Software as a Service (SaaS) special purpose acquisition companies (SPACs) are the flavour of the month for many investors, with a growing number of the blank-cheque acquisition organisations being formed with a view to taking SaaS-focused firms public.
SaaS – a distribution model where software is licensed and hosted on a company’s platform – negates the need for a company to install hardware and run applications on their own systems, facilitating cloud computing and offering businesses greater accessibility, security and connectivity.
Special purpose acquisition companies are a growing investment phenomenon created specifically to take companies public quickly, by avoiding the traditional initial public offering (IPO) route. Recent examples in the SaaS sector include the Rocket Internet Growth Opportunities and Value Acquisition Corp [SVAC] SPAC, with other SaaS SPACs on the brink of completion, such as Apex Technology Acquisition Corp’s [APXT] deal with Avepoint.
How is the SaaS investment theme performing?

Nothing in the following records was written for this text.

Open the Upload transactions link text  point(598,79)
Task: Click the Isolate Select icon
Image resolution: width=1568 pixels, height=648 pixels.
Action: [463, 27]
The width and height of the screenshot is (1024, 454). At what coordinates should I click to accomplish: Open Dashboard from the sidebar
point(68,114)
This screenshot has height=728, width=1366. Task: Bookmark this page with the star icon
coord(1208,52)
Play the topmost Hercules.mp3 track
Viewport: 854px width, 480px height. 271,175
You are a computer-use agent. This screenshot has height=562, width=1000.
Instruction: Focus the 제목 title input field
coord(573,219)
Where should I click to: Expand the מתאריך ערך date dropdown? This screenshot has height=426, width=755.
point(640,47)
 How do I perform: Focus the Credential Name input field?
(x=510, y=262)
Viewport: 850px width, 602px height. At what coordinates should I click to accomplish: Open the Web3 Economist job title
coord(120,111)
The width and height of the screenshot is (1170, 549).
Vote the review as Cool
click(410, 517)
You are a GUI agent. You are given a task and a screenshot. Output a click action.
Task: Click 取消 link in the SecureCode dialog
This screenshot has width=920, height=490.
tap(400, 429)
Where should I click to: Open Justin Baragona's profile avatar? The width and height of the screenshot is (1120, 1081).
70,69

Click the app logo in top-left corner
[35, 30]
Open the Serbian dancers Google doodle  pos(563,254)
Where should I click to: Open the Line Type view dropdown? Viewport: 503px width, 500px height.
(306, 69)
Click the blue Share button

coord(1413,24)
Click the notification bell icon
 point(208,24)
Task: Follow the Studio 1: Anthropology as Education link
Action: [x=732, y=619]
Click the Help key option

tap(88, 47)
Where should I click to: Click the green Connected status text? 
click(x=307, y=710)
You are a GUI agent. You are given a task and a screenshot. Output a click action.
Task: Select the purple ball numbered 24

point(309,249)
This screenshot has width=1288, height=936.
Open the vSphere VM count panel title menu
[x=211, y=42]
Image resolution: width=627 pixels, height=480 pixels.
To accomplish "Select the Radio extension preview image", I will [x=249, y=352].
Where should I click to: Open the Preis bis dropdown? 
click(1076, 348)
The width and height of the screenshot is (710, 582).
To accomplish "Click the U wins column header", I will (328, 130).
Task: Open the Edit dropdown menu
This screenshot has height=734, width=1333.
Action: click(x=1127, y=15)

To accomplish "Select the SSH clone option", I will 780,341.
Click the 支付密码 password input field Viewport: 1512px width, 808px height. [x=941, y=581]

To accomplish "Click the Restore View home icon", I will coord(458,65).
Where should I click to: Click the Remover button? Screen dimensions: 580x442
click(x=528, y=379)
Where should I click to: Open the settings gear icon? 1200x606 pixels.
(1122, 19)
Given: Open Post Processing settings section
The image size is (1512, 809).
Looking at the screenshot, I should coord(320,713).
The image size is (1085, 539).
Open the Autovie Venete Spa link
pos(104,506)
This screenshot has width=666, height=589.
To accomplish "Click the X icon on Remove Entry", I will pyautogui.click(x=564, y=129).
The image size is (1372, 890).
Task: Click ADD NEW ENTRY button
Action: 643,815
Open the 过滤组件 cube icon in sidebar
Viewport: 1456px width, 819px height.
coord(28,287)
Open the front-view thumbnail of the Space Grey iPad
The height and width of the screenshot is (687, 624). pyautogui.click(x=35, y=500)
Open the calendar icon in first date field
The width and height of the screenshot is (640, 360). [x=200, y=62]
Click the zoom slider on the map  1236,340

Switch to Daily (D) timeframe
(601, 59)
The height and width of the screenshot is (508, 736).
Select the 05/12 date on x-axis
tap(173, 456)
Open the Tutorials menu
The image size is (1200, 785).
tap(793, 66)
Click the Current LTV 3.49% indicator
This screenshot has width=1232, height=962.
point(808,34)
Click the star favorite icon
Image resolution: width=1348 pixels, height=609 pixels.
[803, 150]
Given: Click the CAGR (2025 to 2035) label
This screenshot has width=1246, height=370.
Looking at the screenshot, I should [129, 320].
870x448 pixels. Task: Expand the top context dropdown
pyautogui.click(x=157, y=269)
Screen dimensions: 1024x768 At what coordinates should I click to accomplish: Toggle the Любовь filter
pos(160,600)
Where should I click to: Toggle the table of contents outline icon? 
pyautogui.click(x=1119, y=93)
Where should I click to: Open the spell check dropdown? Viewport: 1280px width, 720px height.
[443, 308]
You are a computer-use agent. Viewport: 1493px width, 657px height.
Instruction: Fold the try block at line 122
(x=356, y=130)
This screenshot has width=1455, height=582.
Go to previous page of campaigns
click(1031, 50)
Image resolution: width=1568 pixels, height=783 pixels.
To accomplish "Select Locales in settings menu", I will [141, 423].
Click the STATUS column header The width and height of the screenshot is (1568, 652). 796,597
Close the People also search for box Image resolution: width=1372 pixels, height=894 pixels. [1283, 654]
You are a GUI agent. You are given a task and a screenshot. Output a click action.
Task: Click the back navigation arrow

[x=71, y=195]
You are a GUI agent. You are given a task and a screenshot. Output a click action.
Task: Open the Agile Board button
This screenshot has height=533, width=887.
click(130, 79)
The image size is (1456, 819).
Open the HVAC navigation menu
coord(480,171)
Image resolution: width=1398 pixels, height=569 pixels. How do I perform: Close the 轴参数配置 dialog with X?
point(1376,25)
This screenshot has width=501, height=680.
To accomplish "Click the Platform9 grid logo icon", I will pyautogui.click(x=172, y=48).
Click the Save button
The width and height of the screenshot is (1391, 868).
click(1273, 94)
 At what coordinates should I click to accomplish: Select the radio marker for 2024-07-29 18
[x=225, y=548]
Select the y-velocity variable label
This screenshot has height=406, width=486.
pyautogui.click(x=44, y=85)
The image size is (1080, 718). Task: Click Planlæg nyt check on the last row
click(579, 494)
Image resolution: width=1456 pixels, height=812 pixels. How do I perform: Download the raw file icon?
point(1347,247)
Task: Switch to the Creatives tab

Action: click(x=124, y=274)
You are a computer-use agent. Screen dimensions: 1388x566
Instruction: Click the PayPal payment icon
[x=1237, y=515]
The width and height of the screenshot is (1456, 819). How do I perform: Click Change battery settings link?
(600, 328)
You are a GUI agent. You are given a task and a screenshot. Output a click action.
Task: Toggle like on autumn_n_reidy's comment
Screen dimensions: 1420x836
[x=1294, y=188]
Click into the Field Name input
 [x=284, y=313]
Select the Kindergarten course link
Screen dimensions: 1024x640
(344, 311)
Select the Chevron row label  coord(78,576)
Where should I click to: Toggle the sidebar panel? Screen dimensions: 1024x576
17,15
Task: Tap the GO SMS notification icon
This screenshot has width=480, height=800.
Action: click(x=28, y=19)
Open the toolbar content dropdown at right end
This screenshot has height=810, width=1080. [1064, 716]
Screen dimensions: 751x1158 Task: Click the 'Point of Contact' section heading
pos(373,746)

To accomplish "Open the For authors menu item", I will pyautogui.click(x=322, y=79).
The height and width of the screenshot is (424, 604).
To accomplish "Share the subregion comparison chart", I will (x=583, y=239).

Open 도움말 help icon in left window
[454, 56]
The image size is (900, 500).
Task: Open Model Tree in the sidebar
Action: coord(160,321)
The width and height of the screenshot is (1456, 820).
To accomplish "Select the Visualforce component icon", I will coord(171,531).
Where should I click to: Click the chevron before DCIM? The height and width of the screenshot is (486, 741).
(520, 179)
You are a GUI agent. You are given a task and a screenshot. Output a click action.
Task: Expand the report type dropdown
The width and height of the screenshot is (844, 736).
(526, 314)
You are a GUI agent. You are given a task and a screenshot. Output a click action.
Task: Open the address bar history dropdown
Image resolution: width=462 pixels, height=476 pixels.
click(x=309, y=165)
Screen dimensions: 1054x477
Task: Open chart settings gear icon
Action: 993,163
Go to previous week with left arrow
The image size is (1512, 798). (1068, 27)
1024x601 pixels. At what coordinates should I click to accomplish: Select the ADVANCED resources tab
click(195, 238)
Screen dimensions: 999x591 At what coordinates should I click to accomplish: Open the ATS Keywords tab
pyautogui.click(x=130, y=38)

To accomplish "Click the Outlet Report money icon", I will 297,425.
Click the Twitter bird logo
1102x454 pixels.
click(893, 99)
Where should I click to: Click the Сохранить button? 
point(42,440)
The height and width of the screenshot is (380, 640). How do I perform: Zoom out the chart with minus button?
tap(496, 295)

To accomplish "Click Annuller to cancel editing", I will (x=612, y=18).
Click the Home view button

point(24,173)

Despite falling back by 4.01% over the last month (as of 2 March’s close), our thematic ETF screener shows that SaaS is still up an impressive 88.84% over the last year.
Of the six SaaS ETFs tracked by the screener, the strongest performer over the last month is the Invesco Dynamic Software ETF [PSJ], which is up a modest 4.50% over the period but has secured a more impressive rise of 79.25% over the last year.
Growth of the SaaS investment theme over the past year
CrowdStrike [CRWD], the heaviest-weighted of 30 US software-focused stocks in the Invesco SaaS ETF, with a 5.77% weighting, has seen its share price jump from $59.13 to $223.40 at 1 March’s close, an impressive rise of 277.81% over the last year.
There’s little doubt that the shift to home working, accelerated as a consequence of the pandemic, has fuelled the advancement of SaaS. With firms increasingly set to rely on innovative data technologies to increase productivity and efficiency, and as “new SaaS trends continue to emerge, this young, groundbreaking industry can only go from strength to strength”, says datapine’s Sandra Durcevic. The way we work has likely changed for the long-term, so SaaS companies – and indeed SaaS SPACs – should be primed to benefit.
Numerous surveys reinforce the popular view that the SaaS market has plenty of room for growth. Durcevic cites Gartner’s forecast that the “service-based cloud application industry will be worth $143.7bn by 2022 – a level of growth that will shape SaaS trends in 2021.” Another report, from Betterbuys, predicts specific expenditure in the US SaaS industry will be $55bn in five years’ time. These surveys, and others, provide compelling reasons for the emergence of SaaS SPACs.
Estimated valuation of the US SaaS industry in 5 years
Rocket Internet continues SaaS SPAC trend
The Rocket Internet Growth Opportunities Corp SPAC, unveiled last month, plans to raise $250m via an IPO, before going public on the New York Stock Exchange. The SaaS SPAC’s aim is to “support the disruption of outdated business models, with a particular focus on marketplaces, e-commerce, enterprise SaaS, fintechs, health techs and artificial intelligence”, according to its S-1 filing, reports PYMNTS.com.
The new SPAC’s chairman is Berlin-based Rocket Internet co-founder and CEO, Oliver Samwer, while the SPAC’s CEO, Soheil Mirpour, is part of Rocket Internet’s board. The SPAC is yet to select a specific merger target.
“Support the disruption of outdated business models, with a particular focus on marketplaces, e-commerce, enterprise SaaS, fintechs, health techs and artificial intelligence” - Aim of the SaaS SPAC
Last week, the Starboard Value Acquisition Corp SPAC agreed to merge with Cyxtera Technologies, in a deal that would value the data centre provider at $3.4bn, according to reports. The tie-up, which will help Cyxtera to accelerate product and technology innovation across its 61 global data centres, is predicted to complete in mid-2021. Cyxtera is expected to launch on the NASDAQ under the symbol CYXT.
One SaaS SPAC on the brink of completion is Apex Technology Acquisition Corp’s deal to take Microsoft [MSFT] partner AvePoint public. The deal is expected to close by the end of March, when AvePoint will be listed on the NASDAQ under the ticker AVPT.
The Apex SPAC is led by former Oracle [ORCL] CFO, Jeff Epstein, and Brad Koenig, the former chief of Goldman Sachs’ global technology investment banking arm. In its partnership with Microsoft, Avepoint helps organisations to manage their data in the Microsoft 365 cloud, and serves the largest SaaS user base in Microsoft 365, including over 7 million Microsoft cloud users.
Investors may well be seeing more SaaS SPAC deals to emerge in the not-too-distant future.
Disclaimer Past performance is not a reliable indicator of future results.